The advantage of our study is that we evaluated ALS patients across multiple levels, including manual muscle testing, acupuncture reliability prediction, metabolomics, and the gut microbiome. This comprehensive evaluation was employed to detect potential biomarkers involved in the impact of acupuncture on ALS. Furthermore, the follow-up time in this study was longer than in other studies on acupuncture therapy for ALS.33 Clinical evaluation was conducted at five different time points: before treatment, half a month after treatment, one month after treatment, three months after treatment, and six months after treatment, allowing us to better assess the long-term effects of acupuncture and Chinese medicine combined therapy on patients. Our investigations aimed to offer a thorough understanding of the potential roles of the gut microbiome and metabolomics in ALS; however, several constraints remain to be addressed in future research.
The present analysis of the effects of electroacupuncture combined with Chinese herbal medicine on ALS patients offers valuable insights but is not without its limitations.
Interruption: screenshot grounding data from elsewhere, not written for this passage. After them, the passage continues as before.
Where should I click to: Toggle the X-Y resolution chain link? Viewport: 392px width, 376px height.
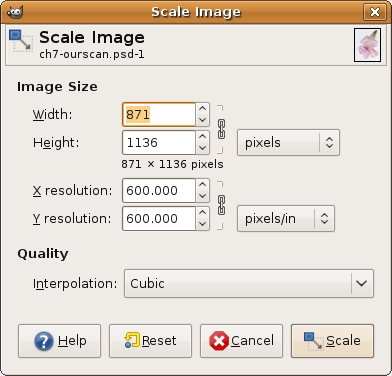click(221, 205)
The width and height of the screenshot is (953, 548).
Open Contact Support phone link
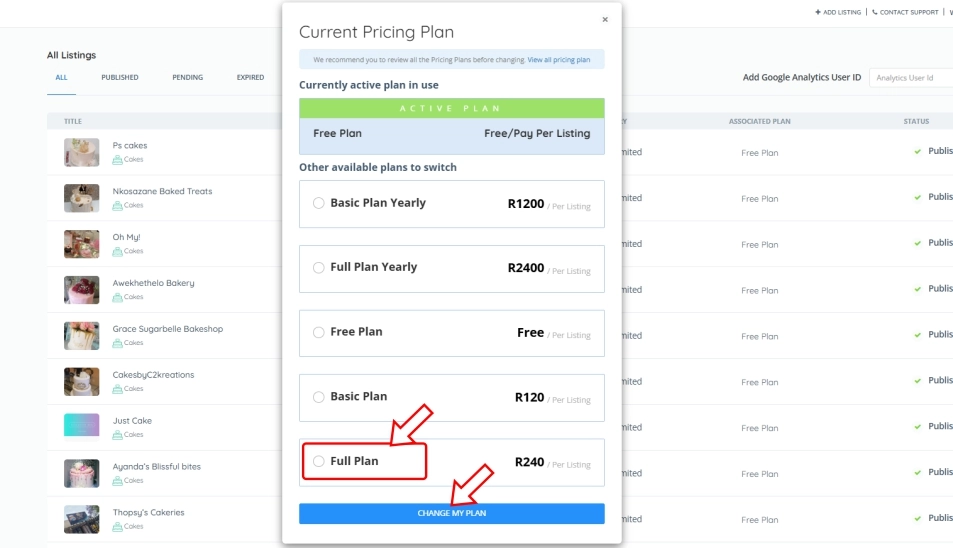tap(905, 12)
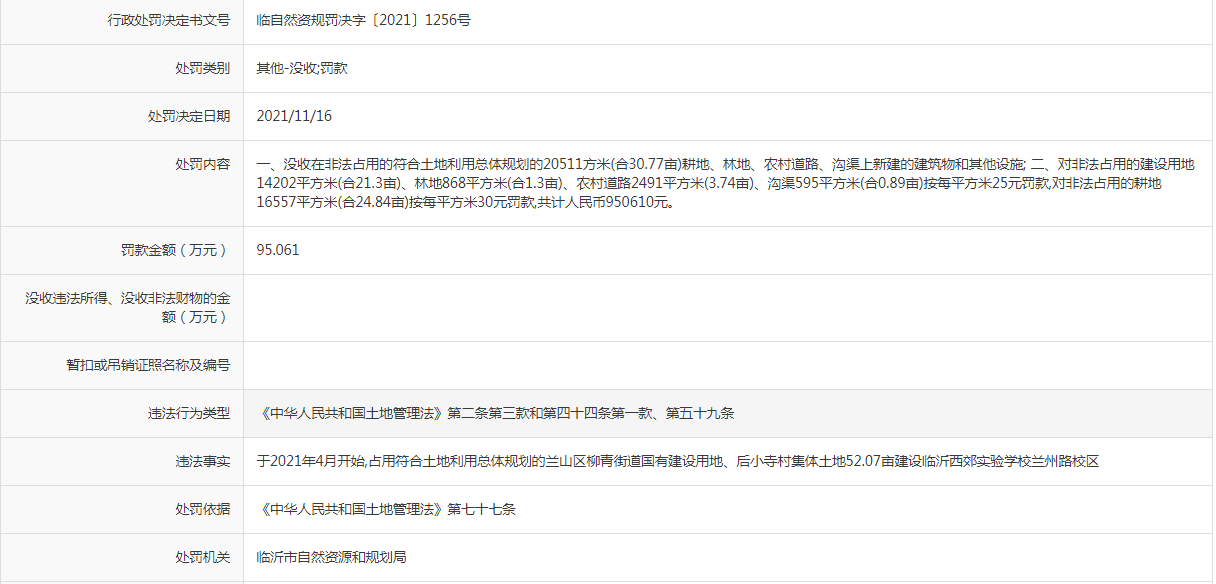1216x584 pixels.
Task: Click the authority name 临沂市自然资源和规划局
Action: point(331,557)

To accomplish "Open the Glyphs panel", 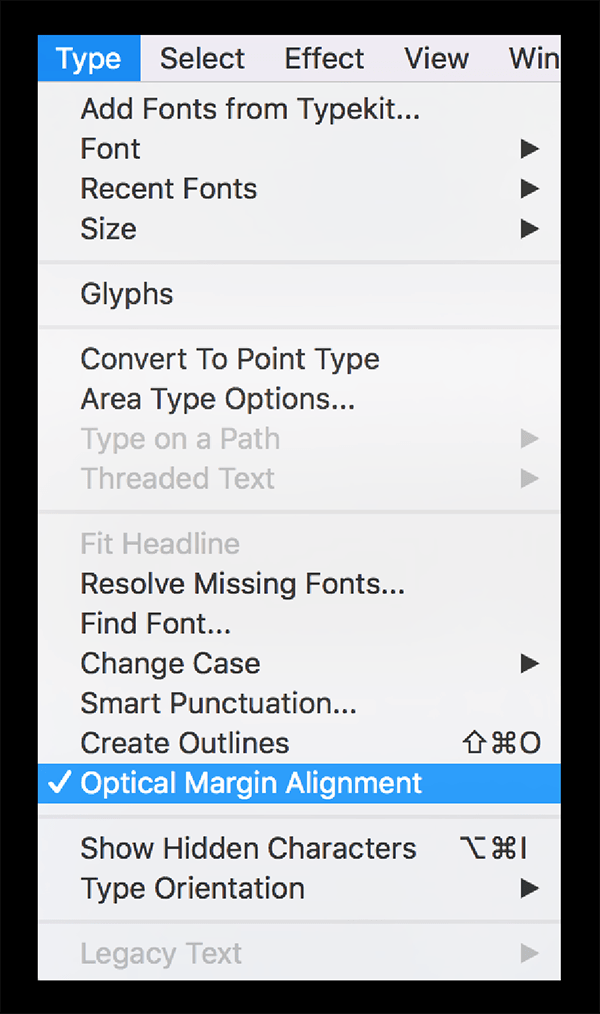I will tap(126, 294).
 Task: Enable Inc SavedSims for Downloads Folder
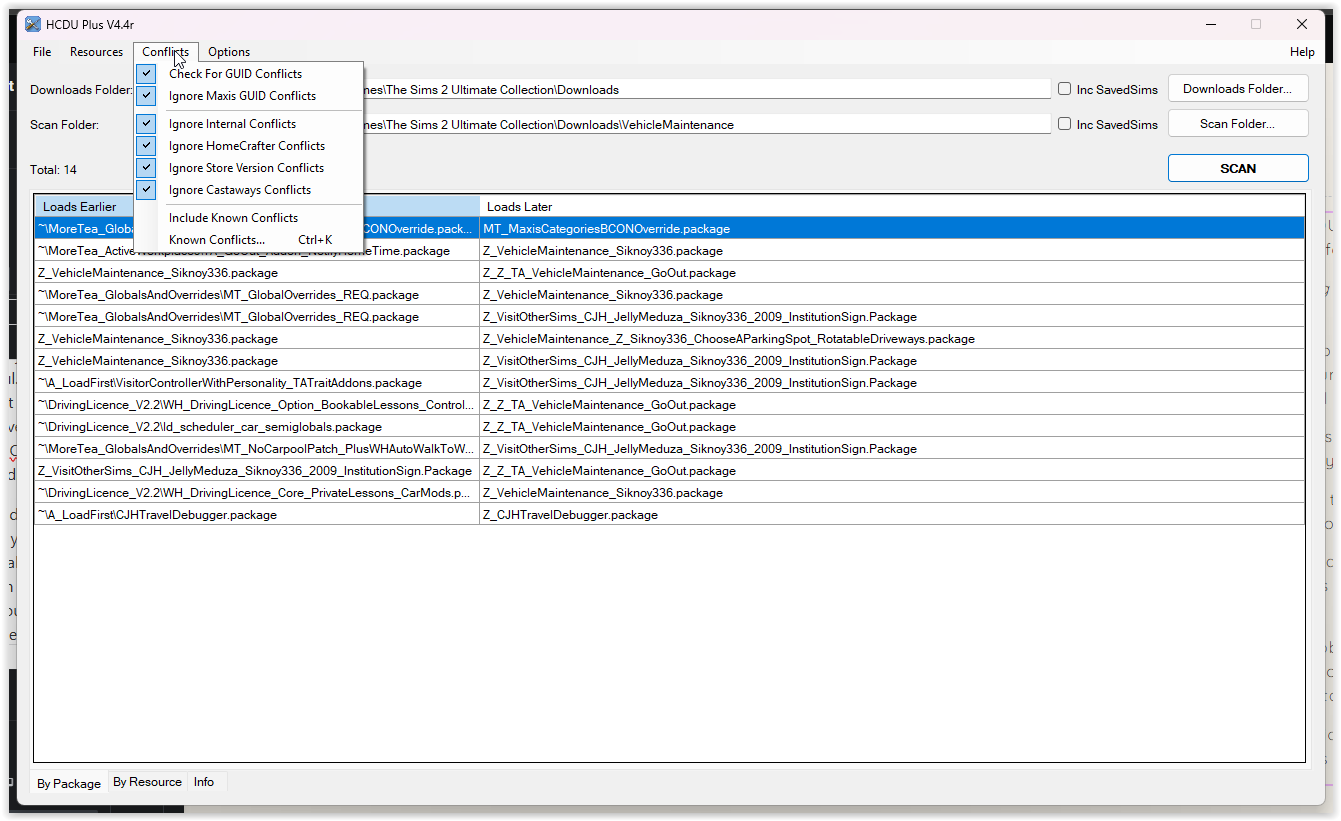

Our review of historical data revealed that the treatment combination, as originally reported, demonstrated improvements in certain clinical outcomes compared to the waiting-list control group. However, several factors should be considered when interpreting these findings. A primary limitation of this prospective approach is the potential for selection bias, as the original study may not have randomized participants in a manner that accounts for all confounding variables. Additionally, information bias could have influenced the accuracy of the data, particularly if the medical records were not uniformly maintained or if there were inconsistencies in how the outcomes were documented.33 Furthermore, the generalizability of our findings is limited by the small sample size of the original study, which may not be representative of the broader ALS patient population. The conclusion is based on findings from a very small sample size. The lack of a contemporaneous control group that also received standard-of-care treatment, beyond the waiting list, further limits the conclusions that can be drawn regarding the comparative effectiveness of the treatment combination. Another consideration is the temporal nature of the data, as the original study was conducted in a different era of ALS management, possibly before recent advancements in care. This could affect the applicability of our findings to current clinical practice. Despite these limitations, our analysis suggests that the combination of electroacupuncture and Chinese herbal medicine may have contributed to the observed improvements in the gut microbiota and metabolomic profiles of ALS patients. The reduction in pathogenic bacteria and the positive correlation between beneficial bacteria and clinical indices highlight potential therapeutic avenues worthy of further investigation. Future research should address the limitations identified in this prospective analysis by employing randomized controlled trial designs with larger and more diverse cohorts. Additionally, the integration of modern diagnostic and monitoring techniques could provide a more comprehensive understanding of the impact of such interventions in ALS patients.